## WORK TASK
After finding "Where should I" in a line below, print that line and the rest of the lines exactly, leaving out all pictures.

[Saved data entries]
-.-.-

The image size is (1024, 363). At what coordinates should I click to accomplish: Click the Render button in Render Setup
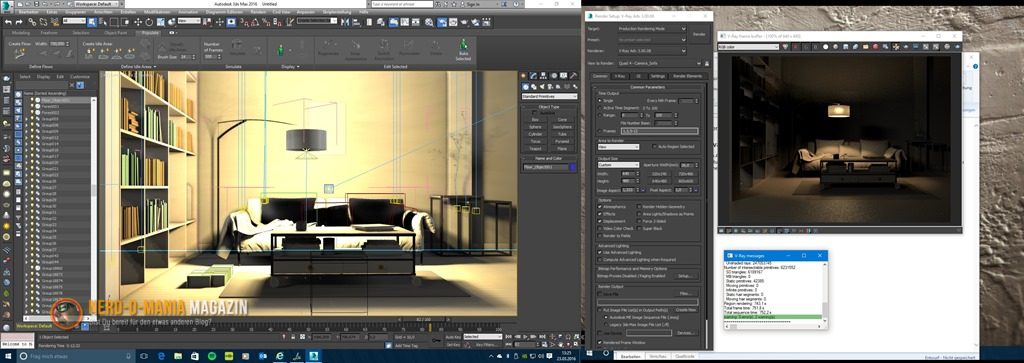click(699, 34)
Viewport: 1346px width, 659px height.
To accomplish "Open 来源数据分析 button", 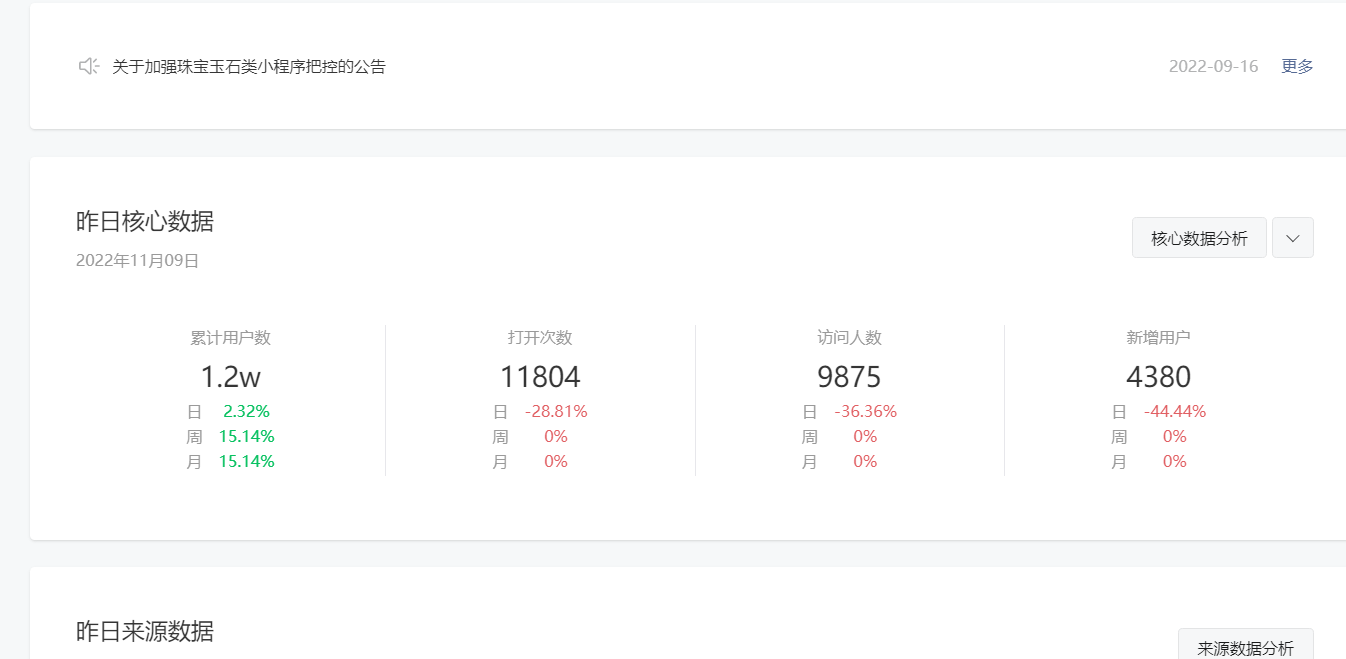I will coord(1245,648).
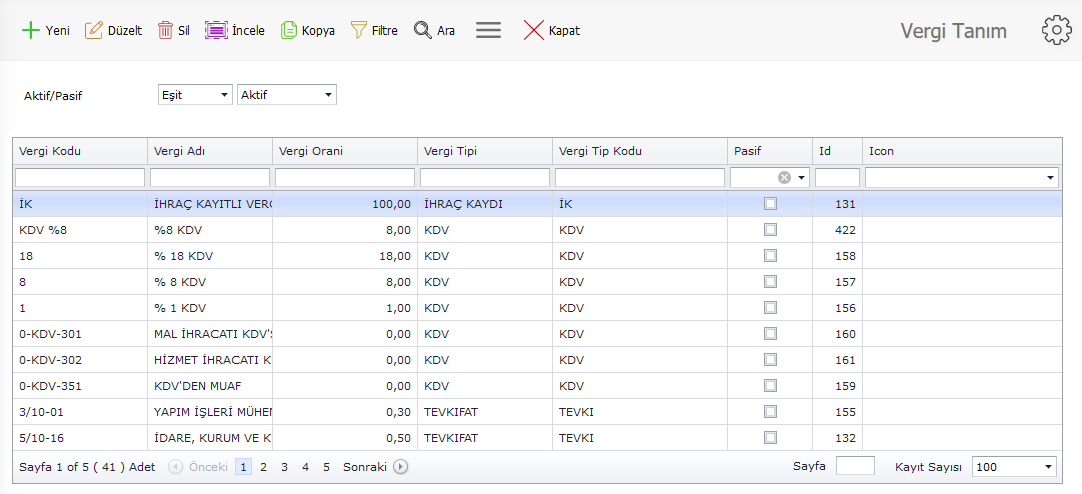Open the hamburger menu in the toolbar
Viewport: 1082px width, 494px height.
488,31
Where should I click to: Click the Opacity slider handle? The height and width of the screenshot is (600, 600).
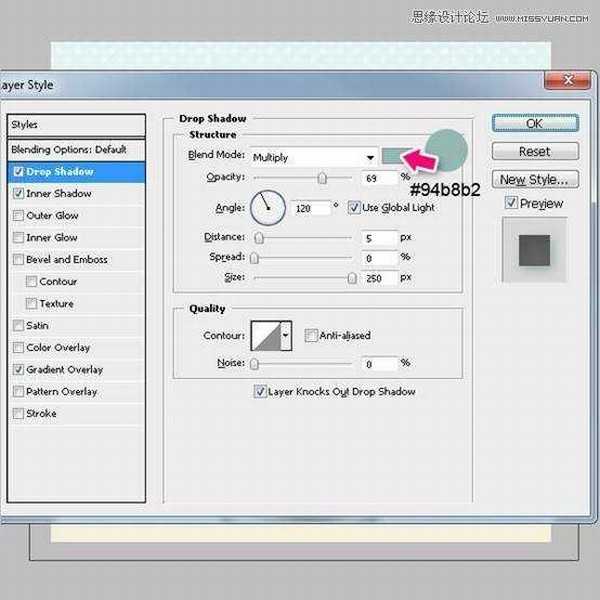[322, 178]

-.-.-

## COMPLETED EXERCISE
Where should I click to: Click the Opacity slider handle? The height and width of the screenshot is (600, 600).
[322, 178]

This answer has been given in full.